WHAT IS REQUIRED -
Show all lines from the material that carry the word "agent".

DATA EXCERPTS -
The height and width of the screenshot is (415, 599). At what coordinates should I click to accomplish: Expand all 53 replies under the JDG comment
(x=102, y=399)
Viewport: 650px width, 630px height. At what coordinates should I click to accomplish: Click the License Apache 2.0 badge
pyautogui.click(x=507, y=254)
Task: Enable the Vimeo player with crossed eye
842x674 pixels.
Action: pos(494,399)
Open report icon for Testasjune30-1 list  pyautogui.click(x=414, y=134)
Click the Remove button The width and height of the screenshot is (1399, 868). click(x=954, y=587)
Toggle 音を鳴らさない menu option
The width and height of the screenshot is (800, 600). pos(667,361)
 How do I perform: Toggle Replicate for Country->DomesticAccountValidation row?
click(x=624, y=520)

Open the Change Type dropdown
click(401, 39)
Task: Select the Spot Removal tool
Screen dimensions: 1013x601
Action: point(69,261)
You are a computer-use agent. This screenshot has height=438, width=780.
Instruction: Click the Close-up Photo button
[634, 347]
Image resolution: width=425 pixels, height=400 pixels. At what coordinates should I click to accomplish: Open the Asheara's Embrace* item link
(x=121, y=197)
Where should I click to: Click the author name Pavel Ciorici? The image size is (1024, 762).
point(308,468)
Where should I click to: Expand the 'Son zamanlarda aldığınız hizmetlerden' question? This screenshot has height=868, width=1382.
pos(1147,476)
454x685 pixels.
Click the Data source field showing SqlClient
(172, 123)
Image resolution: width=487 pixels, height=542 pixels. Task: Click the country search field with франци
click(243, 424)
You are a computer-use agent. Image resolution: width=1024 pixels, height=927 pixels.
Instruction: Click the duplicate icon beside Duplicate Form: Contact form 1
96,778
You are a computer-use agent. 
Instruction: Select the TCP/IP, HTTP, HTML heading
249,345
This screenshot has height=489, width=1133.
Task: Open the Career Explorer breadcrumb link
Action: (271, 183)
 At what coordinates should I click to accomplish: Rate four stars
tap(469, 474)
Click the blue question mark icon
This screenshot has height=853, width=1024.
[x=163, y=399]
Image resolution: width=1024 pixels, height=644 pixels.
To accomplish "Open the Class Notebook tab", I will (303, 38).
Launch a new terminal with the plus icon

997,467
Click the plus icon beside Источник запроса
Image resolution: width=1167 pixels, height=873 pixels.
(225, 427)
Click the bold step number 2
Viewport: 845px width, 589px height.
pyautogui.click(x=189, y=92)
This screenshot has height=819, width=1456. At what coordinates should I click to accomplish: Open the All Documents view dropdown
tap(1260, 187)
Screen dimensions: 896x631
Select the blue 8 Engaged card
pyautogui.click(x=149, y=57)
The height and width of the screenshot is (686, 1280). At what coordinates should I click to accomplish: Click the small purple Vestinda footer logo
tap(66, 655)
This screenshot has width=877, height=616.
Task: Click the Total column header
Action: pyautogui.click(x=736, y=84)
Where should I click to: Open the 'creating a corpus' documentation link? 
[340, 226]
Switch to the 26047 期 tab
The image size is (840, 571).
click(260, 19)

EXPECTED ANSWER -
You are a computer-use agent. This screenshot has height=438, width=780.
You are a computer-use agent. Image resolution: width=1024 pixels, height=927 pixels.
You are a computer-use agent. 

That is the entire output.